Additional Manufacturer Narrative · 0

THIS MDR RELATED TO THE PUERTO RICO MANUFACTURING SITE HAS BEEN ASSIGNED A MEDWATCH NUMBER FROM THE MEDTRONIC MINIMED NORTHRIDGE SITE, PER VARIANCE 5. CURRENTLY IT IS UNKNOWN WHETHER OR NOT THE DEVICE MAY HAVE CAUSED OR CONTRIBUTED TO THE EVENT. THE DEVICE HAS BEEN RETURNED, BUT NOT YET EVALUATED. FURTHER INFORMATION WILL FOLLOW ONCE THE ANALYSIS HAS BEEN COMPLETED. NO CONCLUSION CAN BE DRAWN AT THIS TIME. MEDTRONIC SUBMITS THIS REPORT TO COMPLY WITH FDA REGULATIONS 21 CFR PARTS 4 AND 803. MEDTRONIC HAS MADE REASONABLE EFFORTS TO PROVIDE AS MUCH RELEVANT INFORMATION AS IS AVAILABLE TO THE COMPANY AS OF THE SUBMISSION DATE OF THIS REPORT. THIS REPORT DOES NOT CONSTITUTE AN ADMISSION OR A CONCLUSION BY FDA, MEDTRONIC, OR ITS EMPLOYEES THAT THE DEVICE, MEDTRONIC, OR ITS EMPLOYEES CAUSED OR CONTRIBUTED TO THE EVENT DESCRIBED IN THE REPORT. ANY REQUIRED FIELDS THAT ARE UNPOPULATED ARE BLANK BECAUSE THE INFORMATION IS CURRENTLY UNKNOWN OR UNAVAILABLE. MEDTRONIC WILL SUBMIT A SUPPLEMENTAL REPORT IF ADDITIONAL RELEVANT INFORMATION BECOMES KNOWN.
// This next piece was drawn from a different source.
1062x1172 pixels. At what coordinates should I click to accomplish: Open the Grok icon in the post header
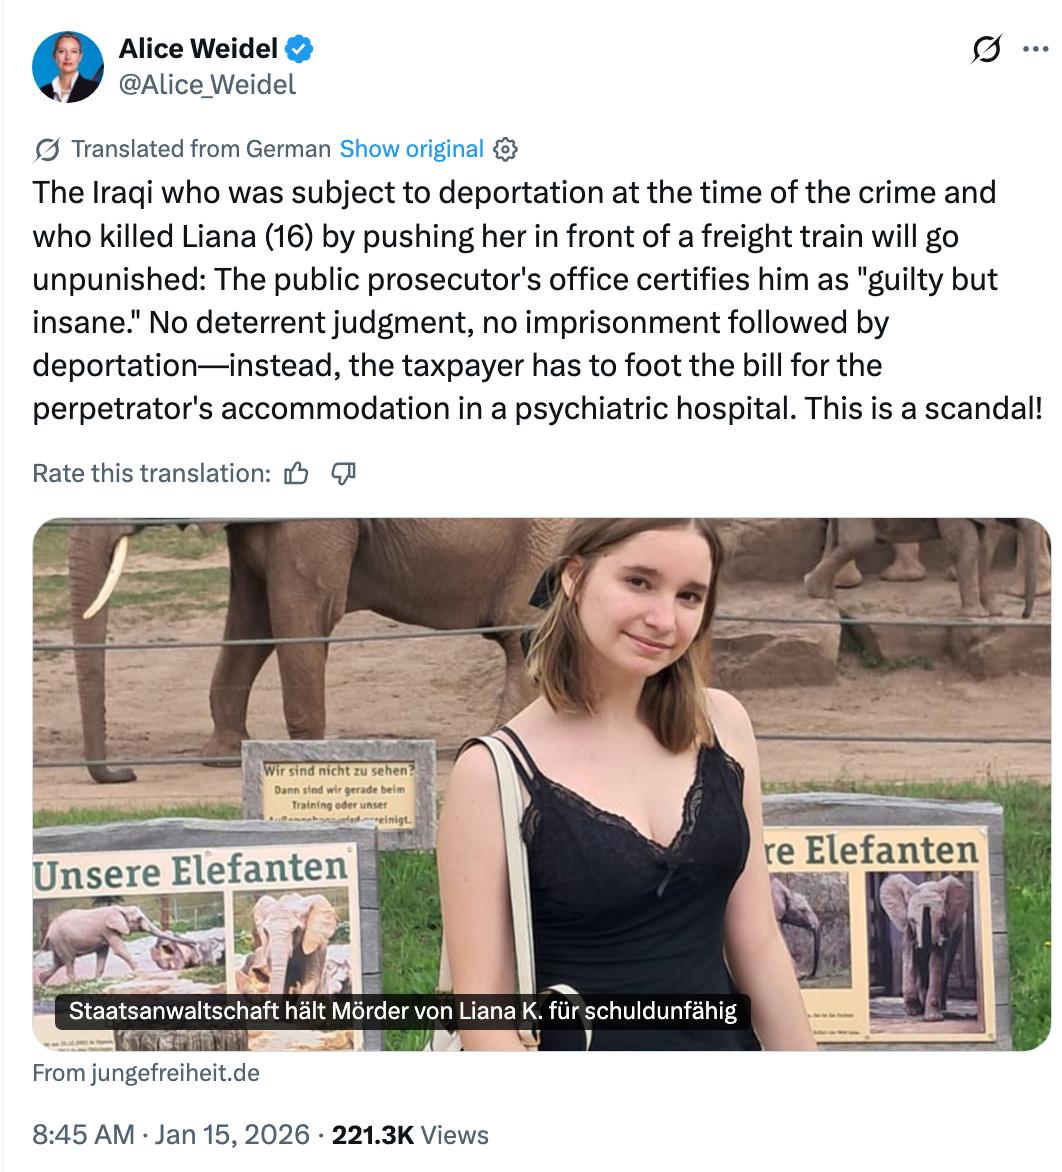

Description of Event or Problem · 0

IT WAS REPORTED TO MEDTRONIC MINIMED THAT THE CUSTOMER EXPERIENCED HYPERGLYCEMIA WITH BLOOD GLUCOSE VALUE OF 268 MG/DL GREATER THAN 4 HOURS. THE CUSTOMER REPORTED HYPERGLYCEMIA WAS TREATED WITH MANUAL BOLUS. THE EVENT INVOLVED PRODUCT(S) MMT-342, MMT-431AG, MMT-1884. TROUBLESHOOTING WAS PERFORMED. THE CUSTOMER WAS USING THE INSULIN PUMP WITHIN 48 HOURS OF THE REPORTED EVENT. THE AUTO MODE FEATURE WAS ACTIVE AT THE TIME OF THE EVENT. THE CUSTOMER REPORTED THE PUMP WAS NOT GIVING INSULIN. NO FURTHER PATIENT COMPLICATIONS WERE REPORTED. NO PRODUCT RETURN IS REQUIRED FOR MMT-342, MMT-431AG, MMT-1884.

Devices

Seq Brand Generic Product Code Manufacturer Model Lot UDI-DI
722808 MINIMED 780G US SYSTEM BLE CONNECT 3.0 MG/DL AUTOMATED INSULIN DOSING DEVICE SYSTEM, SINGLE HORMONAL CONTROL OZP MEDTRONIC PUERTO RICO OPERATIONS CO. MMT-1884 NG4023915H

Patients

Seq Age Sex Outcome Treatment
1 46 YR Female Other FRN-MMT-342-RSVR, UNOMED INF SET.